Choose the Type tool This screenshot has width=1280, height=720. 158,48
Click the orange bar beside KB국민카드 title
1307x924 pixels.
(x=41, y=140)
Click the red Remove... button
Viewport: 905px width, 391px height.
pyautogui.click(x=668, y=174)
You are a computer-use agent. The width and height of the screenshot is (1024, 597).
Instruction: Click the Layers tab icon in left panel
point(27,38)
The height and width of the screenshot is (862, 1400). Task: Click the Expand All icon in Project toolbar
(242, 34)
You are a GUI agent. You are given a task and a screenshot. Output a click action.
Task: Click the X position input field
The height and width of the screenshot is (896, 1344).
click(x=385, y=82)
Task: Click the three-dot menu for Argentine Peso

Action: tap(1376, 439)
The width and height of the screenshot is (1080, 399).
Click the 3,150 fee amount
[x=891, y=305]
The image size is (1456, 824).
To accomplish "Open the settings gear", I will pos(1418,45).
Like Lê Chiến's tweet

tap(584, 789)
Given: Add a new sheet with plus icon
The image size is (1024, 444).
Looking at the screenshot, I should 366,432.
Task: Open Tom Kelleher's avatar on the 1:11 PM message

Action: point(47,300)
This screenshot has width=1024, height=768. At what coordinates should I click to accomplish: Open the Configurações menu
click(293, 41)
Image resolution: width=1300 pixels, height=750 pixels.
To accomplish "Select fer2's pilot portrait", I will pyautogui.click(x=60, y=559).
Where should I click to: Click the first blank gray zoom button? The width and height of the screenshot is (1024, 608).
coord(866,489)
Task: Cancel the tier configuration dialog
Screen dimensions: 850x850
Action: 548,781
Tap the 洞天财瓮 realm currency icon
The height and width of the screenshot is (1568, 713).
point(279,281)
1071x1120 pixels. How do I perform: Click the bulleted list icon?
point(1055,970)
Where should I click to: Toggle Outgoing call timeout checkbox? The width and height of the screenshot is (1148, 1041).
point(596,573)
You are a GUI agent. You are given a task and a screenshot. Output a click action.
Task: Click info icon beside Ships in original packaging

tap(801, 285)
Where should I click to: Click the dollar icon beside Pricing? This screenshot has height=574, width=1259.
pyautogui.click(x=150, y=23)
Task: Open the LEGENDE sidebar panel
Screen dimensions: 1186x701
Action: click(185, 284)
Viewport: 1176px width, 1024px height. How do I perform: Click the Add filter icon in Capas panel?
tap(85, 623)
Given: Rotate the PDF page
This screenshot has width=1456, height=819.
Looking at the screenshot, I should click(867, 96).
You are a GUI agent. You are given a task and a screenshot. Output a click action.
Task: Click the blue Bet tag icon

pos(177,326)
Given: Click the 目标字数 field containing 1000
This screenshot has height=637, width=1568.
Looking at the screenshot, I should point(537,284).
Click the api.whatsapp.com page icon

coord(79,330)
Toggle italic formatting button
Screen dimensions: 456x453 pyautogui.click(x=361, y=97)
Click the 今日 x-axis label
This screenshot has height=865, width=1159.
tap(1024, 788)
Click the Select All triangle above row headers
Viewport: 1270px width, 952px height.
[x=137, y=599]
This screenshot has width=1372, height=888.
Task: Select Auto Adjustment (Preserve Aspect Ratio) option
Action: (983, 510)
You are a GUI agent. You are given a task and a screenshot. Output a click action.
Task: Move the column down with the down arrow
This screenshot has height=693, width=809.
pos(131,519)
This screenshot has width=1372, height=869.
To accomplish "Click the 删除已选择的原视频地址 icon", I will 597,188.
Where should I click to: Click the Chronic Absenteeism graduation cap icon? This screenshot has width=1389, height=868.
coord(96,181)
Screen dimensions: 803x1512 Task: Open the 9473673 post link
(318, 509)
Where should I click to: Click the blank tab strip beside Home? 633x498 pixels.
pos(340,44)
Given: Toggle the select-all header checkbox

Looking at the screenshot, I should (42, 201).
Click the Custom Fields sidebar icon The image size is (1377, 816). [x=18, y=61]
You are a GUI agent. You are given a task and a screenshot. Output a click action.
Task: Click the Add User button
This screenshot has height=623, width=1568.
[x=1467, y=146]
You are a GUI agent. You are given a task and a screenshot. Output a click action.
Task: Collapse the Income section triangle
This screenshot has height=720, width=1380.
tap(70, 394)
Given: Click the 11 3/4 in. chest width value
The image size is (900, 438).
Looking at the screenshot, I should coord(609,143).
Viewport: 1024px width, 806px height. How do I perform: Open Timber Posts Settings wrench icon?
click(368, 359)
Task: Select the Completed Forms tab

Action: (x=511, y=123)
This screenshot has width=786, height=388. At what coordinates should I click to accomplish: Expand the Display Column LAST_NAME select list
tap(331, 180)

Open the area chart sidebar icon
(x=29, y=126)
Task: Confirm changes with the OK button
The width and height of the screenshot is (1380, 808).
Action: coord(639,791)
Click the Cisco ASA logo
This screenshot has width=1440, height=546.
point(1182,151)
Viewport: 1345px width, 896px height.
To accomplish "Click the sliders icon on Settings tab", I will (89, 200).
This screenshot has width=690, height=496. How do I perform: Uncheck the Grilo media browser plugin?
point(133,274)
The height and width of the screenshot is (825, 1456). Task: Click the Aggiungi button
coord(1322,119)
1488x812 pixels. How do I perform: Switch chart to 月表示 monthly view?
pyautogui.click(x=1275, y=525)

■ **EXERCISE DESCRIPTION**: Copy out all of the records above word for word.

■ **PROBLEM SOLUTION**:
Choose the Type tool This screenshot has width=1280, height=720. 158,48
Click the orange bar beside KB국민카드 title
1307x924 pixels.
(x=41, y=140)
Click the red Remove... button
Viewport: 905px width, 391px height.
pyautogui.click(x=668, y=174)
You are a computer-use agent. The width and height of the screenshot is (1024, 597).
Instruction: Click the Layers tab icon in left panel
point(27,38)
The height and width of the screenshot is (862, 1400). Task: Click the Expand All icon in Project toolbar
(242, 34)
You are a GUI agent. You are given a task and a screenshot. Output a click action.
Task: Click the X position input field
The height and width of the screenshot is (896, 1344).
click(x=385, y=82)
Task: Click the three-dot menu for Argentine Peso

Action: tap(1376, 439)
The width and height of the screenshot is (1080, 399).
Click the 3,150 fee amount
[x=891, y=305]
The image size is (1456, 824).
To accomplish "Open the settings gear", I will pos(1418,45).
Like Lê Chiến's tweet

tap(584, 789)
Given: Add a new sheet with plus icon
The image size is (1024, 444).
Looking at the screenshot, I should 366,432.
Task: Open Tom Kelleher's avatar on the 1:11 PM message

Action: point(47,300)
This screenshot has width=1024, height=768. At what coordinates should I click to accomplish: Open the Configurações menu
click(293, 41)
Image resolution: width=1300 pixels, height=750 pixels.
To accomplish "Select fer2's pilot portrait", I will pyautogui.click(x=60, y=559).
Where should I click to: Click the first blank gray zoom button? The width and height of the screenshot is (1024, 608).
coord(866,489)
Task: Cancel the tier configuration dialog
Screen dimensions: 850x850
Action: 548,781
Tap the 洞天财瓮 realm currency icon
The height and width of the screenshot is (1568, 713).
point(279,281)
1071x1120 pixels. How do I perform: Click the bulleted list icon?
point(1055,970)
Where should I click to: Toggle Outgoing call timeout checkbox? The width and height of the screenshot is (1148, 1041).
point(596,573)
You are a GUI agent. You are given a task and a screenshot. Output a click action.
Task: Click info icon beside Ships in original packaging

tap(801, 285)
Where should I click to: Click the dollar icon beside Pricing? This screenshot has height=574, width=1259.
pyautogui.click(x=150, y=23)
Task: Open the LEGENDE sidebar panel
Screen dimensions: 1186x701
Action: click(185, 284)
Viewport: 1176px width, 1024px height. How do I perform: Click the Add filter icon in Capas panel?
tap(85, 623)
Given: Rotate the PDF page
This screenshot has width=1456, height=819.
Looking at the screenshot, I should click(867, 96).
You are a GUI agent. You are given a task and a screenshot. Output a click action.
Task: Click the blue Bet tag icon

pos(177,326)
Given: Click the 目标字数 field containing 1000
This screenshot has height=637, width=1568.
Looking at the screenshot, I should point(537,284).
Click the api.whatsapp.com page icon

coord(79,330)
Toggle italic formatting button
Screen dimensions: 456x453 pyautogui.click(x=361, y=97)
Click the 今日 x-axis label
This screenshot has height=865, width=1159.
tap(1024, 788)
Click the Select All triangle above row headers
Viewport: 1270px width, 952px height.
[x=137, y=599]
This screenshot has width=1372, height=888.
Task: Select Auto Adjustment (Preserve Aspect Ratio) option
Action: (983, 510)
You are a GUI agent. You are given a task and a screenshot. Output a click action.
Task: Move the column down with the down arrow
This screenshot has height=693, width=809.
pos(131,519)
This screenshot has width=1372, height=869.
To accomplish "Click the 删除已选择的原视频地址 icon", I will 597,188.
Where should I click to: Click the Chronic Absenteeism graduation cap icon? This screenshot has width=1389, height=868.
coord(96,181)
Screen dimensions: 803x1512 Task: Open the 9473673 post link
(318, 509)
Where should I click to: Click the blank tab strip beside Home? 633x498 pixels.
pos(340,44)
Given: Toggle the select-all header checkbox

Looking at the screenshot, I should (42, 201).
Click the Custom Fields sidebar icon The image size is (1377, 816). [x=18, y=61]
You are a GUI agent. You are given a task and a screenshot. Output a click action.
Task: Click the Add User button
This screenshot has height=623, width=1568.
[x=1467, y=146]
You are a GUI agent. You are given a task and a screenshot. Output a click action.
Task: Collapse the Income section triangle
This screenshot has height=720, width=1380.
tap(70, 394)
Given: Click the 11 3/4 in. chest width value
The image size is (900, 438).
Looking at the screenshot, I should coord(609,143).
Viewport: 1024px width, 806px height. How do I perform: Open Timber Posts Settings wrench icon?
click(368, 359)
Task: Select the Completed Forms tab

Action: (x=511, y=123)
This screenshot has width=786, height=388. At what coordinates should I click to accomplish: Expand the Display Column LAST_NAME select list
tap(331, 180)

Open the area chart sidebar icon
(x=29, y=126)
Task: Confirm changes with the OK button
The width and height of the screenshot is (1380, 808).
Action: coord(639,791)
Click the Cisco ASA logo
This screenshot has width=1440, height=546.
point(1182,151)
Viewport: 1345px width, 896px height.
To accomplish "Click the sliders icon on Settings tab", I will (89, 200).
This screenshot has width=690, height=496. How do I perform: Uncheck the Grilo media browser plugin?
point(133,274)
The height and width of the screenshot is (825, 1456). Task: Click the Aggiungi button
coord(1322,119)
1488x812 pixels. How do I perform: Switch chart to 月表示 monthly view?
pyautogui.click(x=1275, y=525)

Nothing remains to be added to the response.